With the ageing of the population, the number of new cases of cancer diagnosed in Australia is expected to reach 150,000 in 2020 [54]. We therefore expect to see an increase in the number of people living with the disease [18, 54] and a concomitant increase in the number of carers who are caring for a person with cancer. This study will investigate the impact of a novel intervention on health outcomes among carers. If this research demonstrates the PROTECT intervention is effective and cost effective, health services will have a new resource which is a strong interface between clinical care and community based supportive care.
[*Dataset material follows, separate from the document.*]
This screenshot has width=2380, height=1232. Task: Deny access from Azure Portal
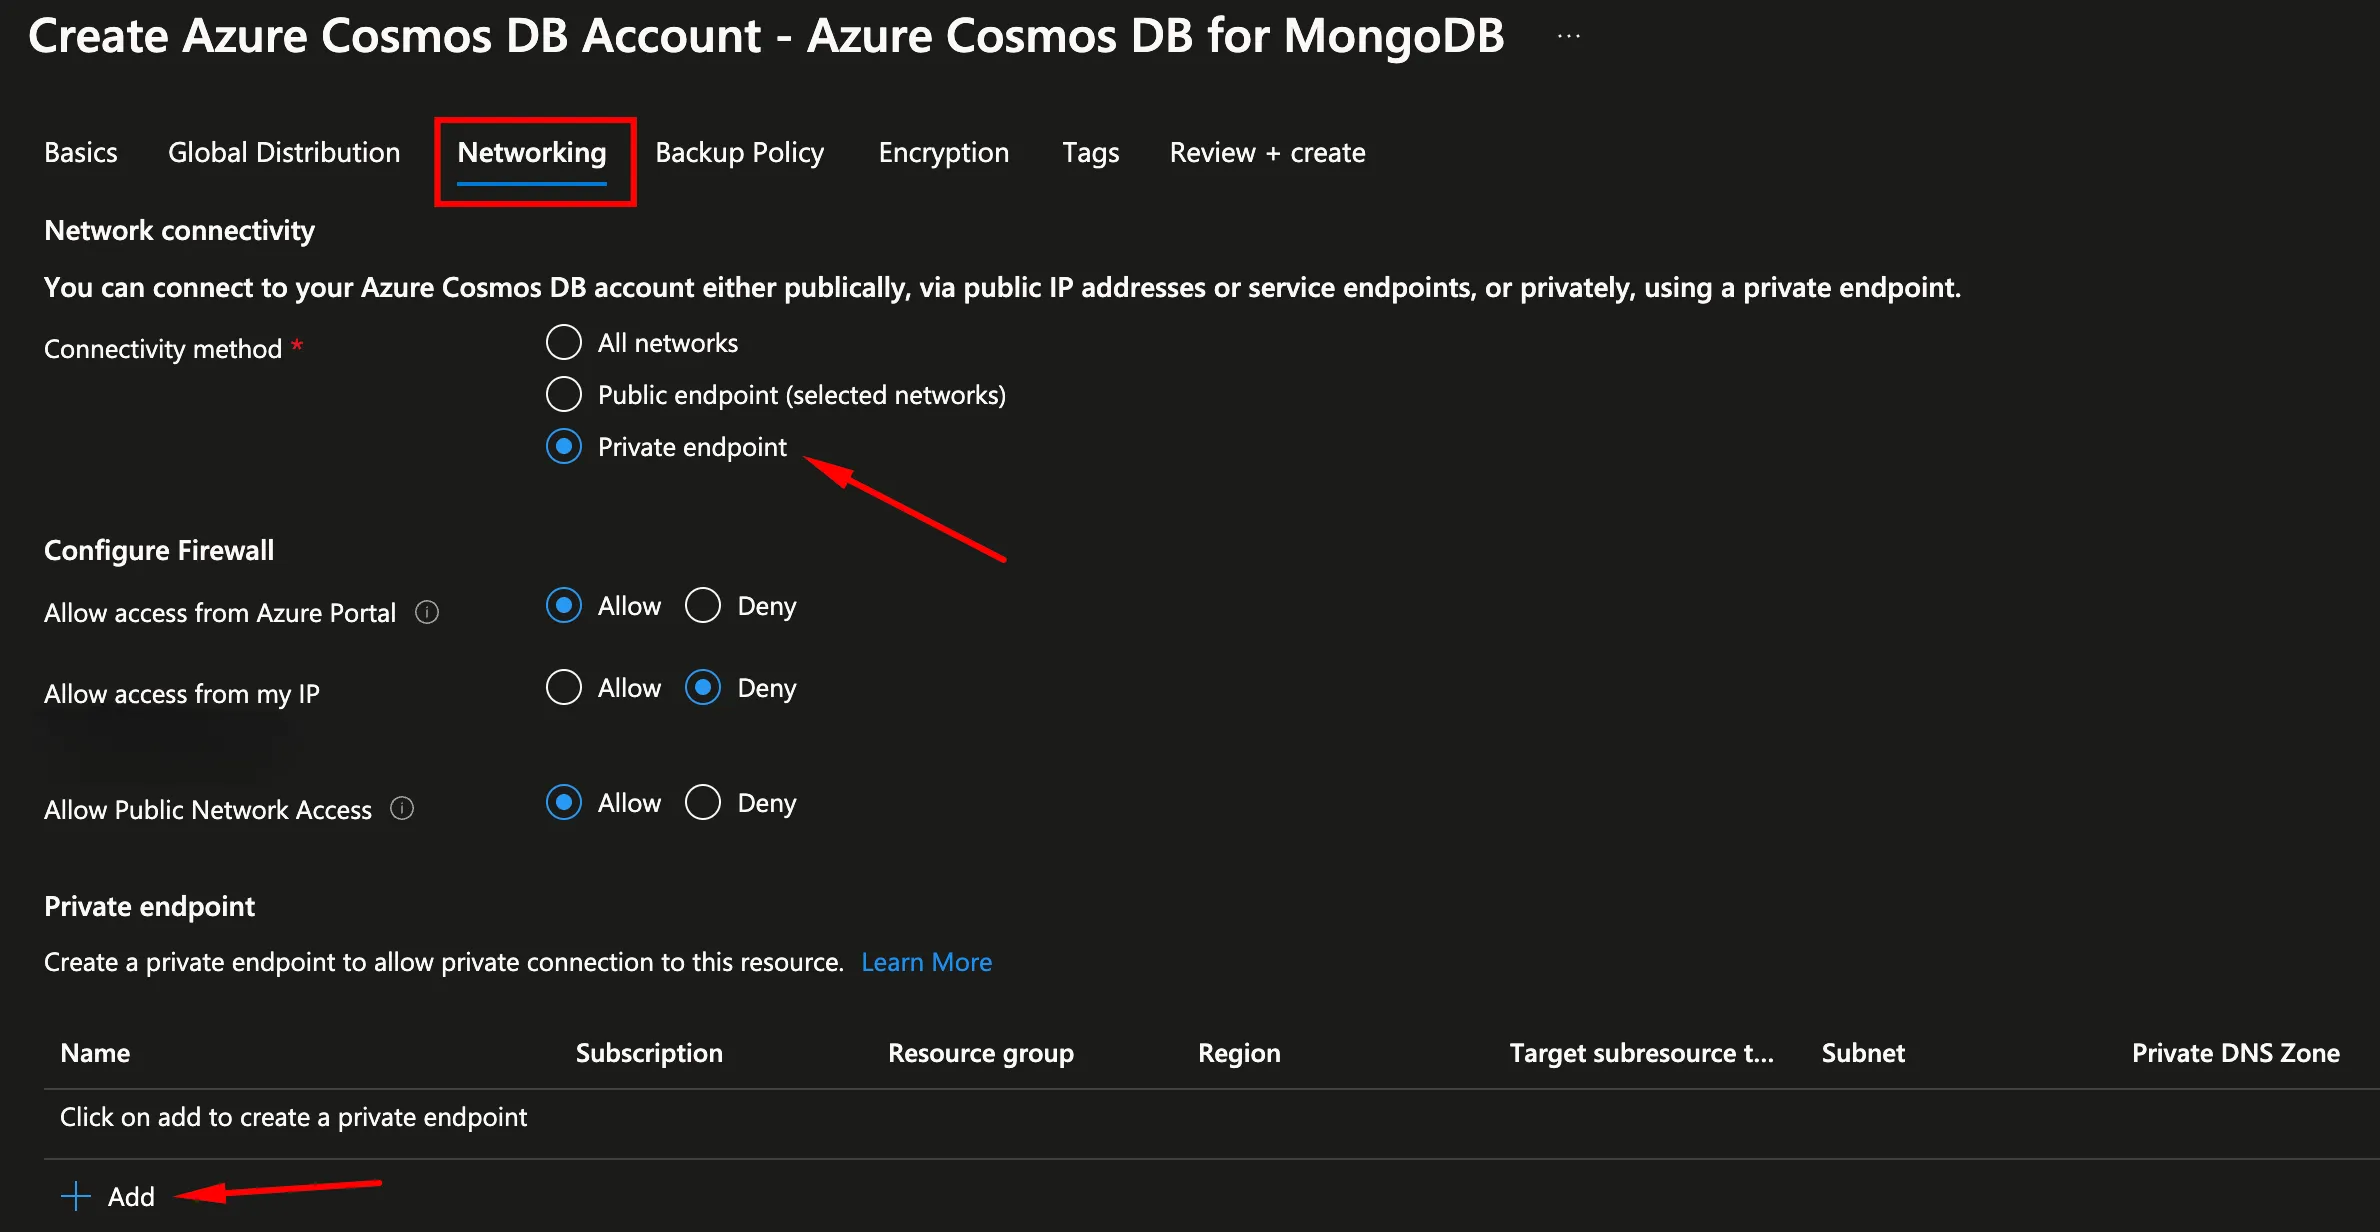[703, 605]
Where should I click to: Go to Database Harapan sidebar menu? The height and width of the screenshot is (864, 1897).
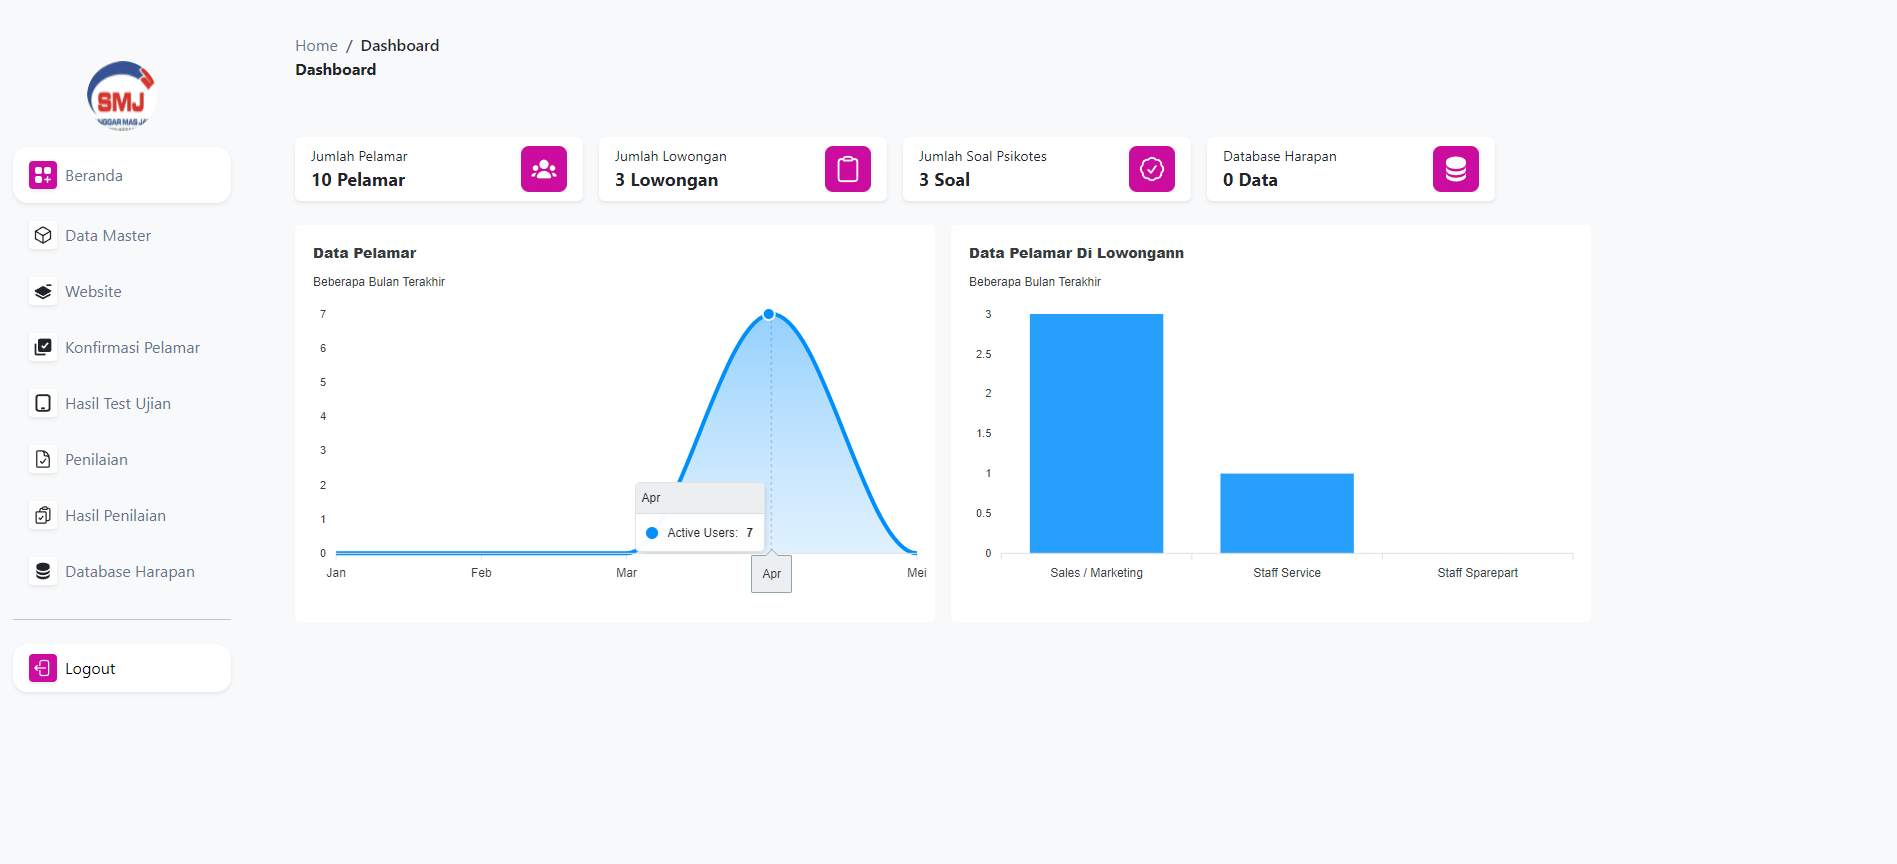pyautogui.click(x=129, y=571)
Moreover, it has the potential to reduce health inequalities as the use of a telephone service means that access to information and counselling is not restricted by geographic (urban, rural) boundaries, nor limited by transportation barriers. If the intervention is found to be effective, it has the potential to be established in cancer helplines across all states, servicing public and private as well as metropolitan, rural and regional health services throughout Australia. Given the contribution carers make to Australian society, and the personal and financial burden that these individuals carry, an effective intervention that facilitates carers’ important contribution will be timely.